Geodesign tools are used to increase the effectiveness of spatial planning. However, effectiveness is a broad concept that can include many aspects. Only few studies explicitly tested the effectiveness of geodesign (e.g. Inman et al. 2011; Arciniegas et al. 2012). This study measured the effectiveness of geodesign tools as tool performance. Performance was considered high if a user is able to complete an assignment correctly using the information presented. Knowledge on tool performance is important for future tool use and tool design as it can provide arguments for selecting a specific type of tools or to design a new tool.

6.1 Ranking and aggregation

The tools differed in the use of an aggregation or ranking step. Aggregation means that the values are weighted and summed into a total value. Aggregated values support stakeholders by combining multiple sources in a single attribute. Aggregation prevents a stakeholder from having to combine objectives themselves. Ranking means that the order of the value is used to select values. The result is information that only shows best and worst objective values.

The tool that performed best on communicate performance was the objective value tool. This was the most simple tool without an additional aggregation or ranking step. Adding a ranking step lowered performance, especially dynamic performance. This was in line with the results on perceived difficulty of the tools. Performance on map patterns was found most difficult for the relative objective value tool. Understanding the underlying relations was easier for the objective value tool compared to the relative and total value tool. This suggests that aggregation as well as ranking decreased the ability to understand the relations that formed the map.
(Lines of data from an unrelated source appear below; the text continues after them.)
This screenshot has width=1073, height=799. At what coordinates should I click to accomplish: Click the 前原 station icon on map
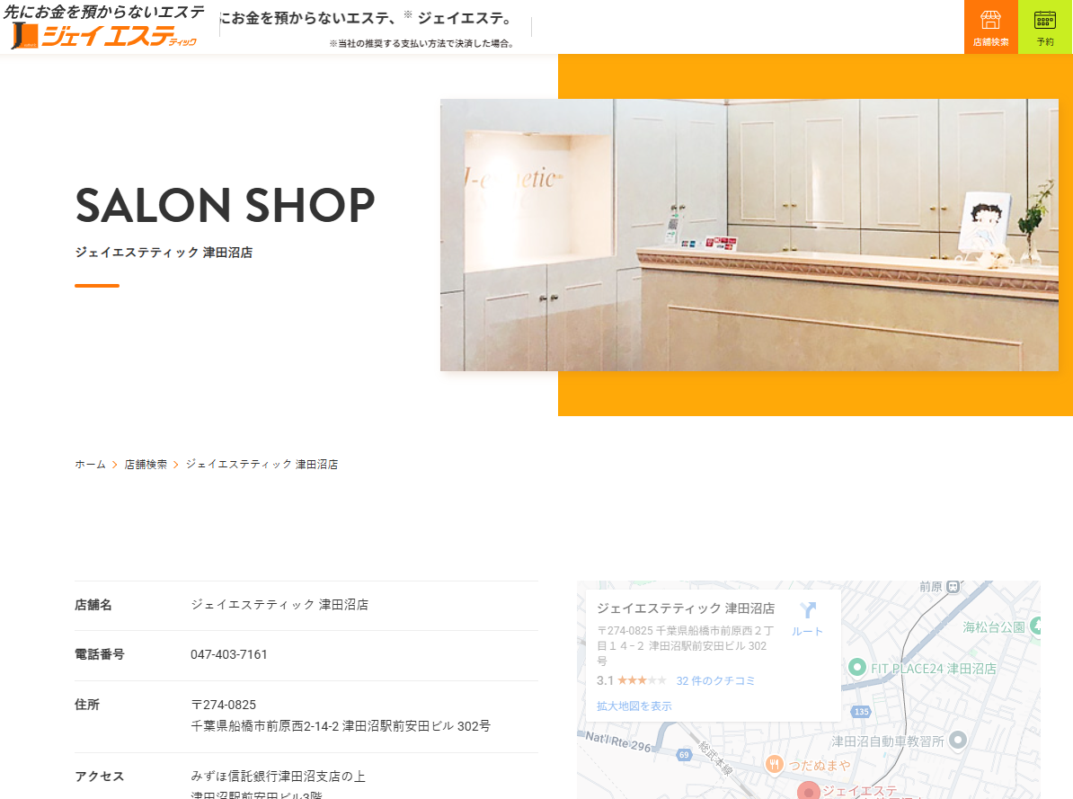[x=953, y=587]
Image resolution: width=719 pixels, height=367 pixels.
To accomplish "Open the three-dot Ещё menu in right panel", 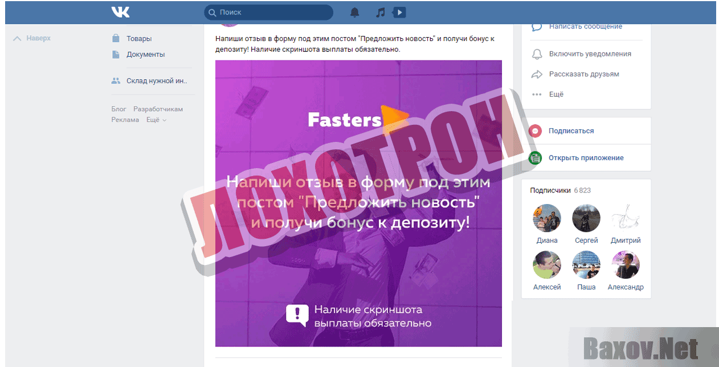I will click(x=536, y=95).
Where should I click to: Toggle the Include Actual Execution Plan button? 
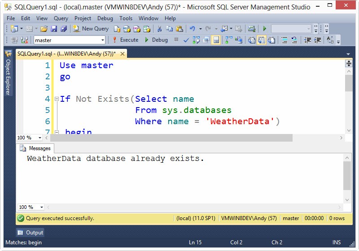(x=228, y=40)
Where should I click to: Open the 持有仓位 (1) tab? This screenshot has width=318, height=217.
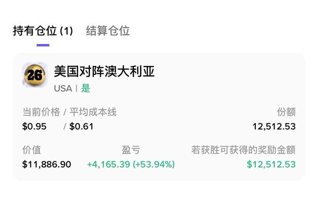click(43, 31)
Although the objective value tool scored best on communicative performance it scored lowest on tool application. This could possibly be explained by the amount of information that needed to be processed to perform the task. Although this tool was the easiest to understand it required the most information to be processed. The tools that involve ranking, the relative objective value tool and stakeholder value tool, only presented the best and worst parcels and therefore there was much less information to process. In addition, the stakeholder value tool aggregated the information for each stakeholder. The summation of all performance questions provided information on the total performance for each of the tools. The results showed that the objective value tool performed best and the stakeholder value tool had the lowest performance. The stakeholder value tool included ranking and aggregation and was therefore also expected to be the most complex. The overall performance is also influenced by the level of experience of a user. The average performance rates for dynamic and task performance were higher for experts compared to non-experts.

6.2 In conclusion

Tools should be as simple as possible. Adding ranking and aggregation steps makes the tools more difficult to understand. On the other hand tools should also limit the amount of information to be processed by the user of the tool. This may well call for including ranking and aggregation steps. This stresses the importance of tailoring methods to tasks. Further research is needed to experiment with the tools in a workshop setting (Eikelboom and Janssen 2015), to test the tools in practice (see for example Janssen et al. 2014) and to test the tools in different contexts (see for example Alexander et al. 2012). But maybe the most important characteristic of the tools is that they allow for trial and error. Steinitz (2012) emphasizes that this is very important as it increases the opportunity for experimentation and learning by doing.